◆ **Dataset entries**:
"""

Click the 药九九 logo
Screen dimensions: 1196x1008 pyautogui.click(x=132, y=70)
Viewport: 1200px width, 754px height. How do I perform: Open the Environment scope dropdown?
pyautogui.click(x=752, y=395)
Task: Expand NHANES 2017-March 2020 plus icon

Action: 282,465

"""

Reproduce each entry above exactly, keeping every character.

Click the 药九九 logo
Screen dimensions: 1196x1008 pyautogui.click(x=132, y=70)
Viewport: 1200px width, 754px height. How do I perform: Open the Environment scope dropdown?
pyautogui.click(x=752, y=395)
Task: Expand NHANES 2017-March 2020 plus icon

Action: 282,465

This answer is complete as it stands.